TASK
Every line in the records below that holds the word "computer" is to be copied.

*** Opening RECORDS SHOWN ***

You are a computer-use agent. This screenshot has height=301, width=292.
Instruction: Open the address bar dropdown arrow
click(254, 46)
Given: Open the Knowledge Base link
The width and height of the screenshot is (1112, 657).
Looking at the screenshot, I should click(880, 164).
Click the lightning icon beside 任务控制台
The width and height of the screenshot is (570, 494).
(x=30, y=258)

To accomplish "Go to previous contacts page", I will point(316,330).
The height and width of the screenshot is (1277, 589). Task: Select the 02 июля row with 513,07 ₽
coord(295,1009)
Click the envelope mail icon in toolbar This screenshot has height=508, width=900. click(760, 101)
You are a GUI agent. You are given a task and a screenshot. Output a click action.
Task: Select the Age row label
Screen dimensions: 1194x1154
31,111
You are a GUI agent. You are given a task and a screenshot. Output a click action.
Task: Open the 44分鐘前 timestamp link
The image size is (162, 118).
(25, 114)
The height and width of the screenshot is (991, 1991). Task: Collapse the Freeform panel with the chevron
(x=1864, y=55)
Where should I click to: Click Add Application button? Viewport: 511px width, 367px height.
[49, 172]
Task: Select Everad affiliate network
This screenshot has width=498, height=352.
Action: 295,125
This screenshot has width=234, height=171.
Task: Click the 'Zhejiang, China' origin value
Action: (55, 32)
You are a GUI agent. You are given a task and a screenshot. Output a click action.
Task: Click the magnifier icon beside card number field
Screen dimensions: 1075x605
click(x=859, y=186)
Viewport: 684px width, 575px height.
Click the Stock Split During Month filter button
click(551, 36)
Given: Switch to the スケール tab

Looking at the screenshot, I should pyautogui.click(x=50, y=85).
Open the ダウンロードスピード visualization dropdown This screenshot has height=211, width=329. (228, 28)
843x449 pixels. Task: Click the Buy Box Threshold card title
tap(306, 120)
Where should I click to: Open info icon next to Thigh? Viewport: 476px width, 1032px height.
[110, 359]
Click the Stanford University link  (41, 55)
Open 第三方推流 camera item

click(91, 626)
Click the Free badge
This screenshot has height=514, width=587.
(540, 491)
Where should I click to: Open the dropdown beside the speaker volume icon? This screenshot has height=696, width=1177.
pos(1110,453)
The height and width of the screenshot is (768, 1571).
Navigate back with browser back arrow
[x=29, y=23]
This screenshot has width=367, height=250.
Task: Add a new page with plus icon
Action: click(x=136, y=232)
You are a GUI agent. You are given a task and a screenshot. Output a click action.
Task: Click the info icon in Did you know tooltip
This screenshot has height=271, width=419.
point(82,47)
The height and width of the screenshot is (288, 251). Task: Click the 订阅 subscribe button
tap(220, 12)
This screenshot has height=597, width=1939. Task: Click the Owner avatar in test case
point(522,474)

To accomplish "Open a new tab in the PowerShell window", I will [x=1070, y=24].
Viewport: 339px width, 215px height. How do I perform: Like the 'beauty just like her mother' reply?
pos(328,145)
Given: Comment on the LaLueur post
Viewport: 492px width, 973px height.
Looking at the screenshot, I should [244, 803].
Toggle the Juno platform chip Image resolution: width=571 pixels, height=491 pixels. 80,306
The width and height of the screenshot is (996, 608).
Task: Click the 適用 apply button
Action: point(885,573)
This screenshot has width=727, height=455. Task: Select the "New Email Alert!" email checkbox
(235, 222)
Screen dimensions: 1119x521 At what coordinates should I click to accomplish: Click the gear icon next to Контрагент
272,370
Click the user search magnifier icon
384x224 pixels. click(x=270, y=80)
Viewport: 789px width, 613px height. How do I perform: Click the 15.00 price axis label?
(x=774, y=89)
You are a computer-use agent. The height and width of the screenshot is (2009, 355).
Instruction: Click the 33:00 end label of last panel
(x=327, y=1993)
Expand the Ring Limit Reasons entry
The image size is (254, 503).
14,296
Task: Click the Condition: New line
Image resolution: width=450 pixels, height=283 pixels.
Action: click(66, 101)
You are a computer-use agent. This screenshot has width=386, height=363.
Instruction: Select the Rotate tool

*** Closing RECORDS SHOWN ***

SOLUTION FOR THIS TASK
You are a computer-use agent. This screenshot has height=301, width=292.
You are a computer-use agent. The height and width of the screenshot is (2009, 355).
You are a computer-use agent. This screenshot has width=386, height=363.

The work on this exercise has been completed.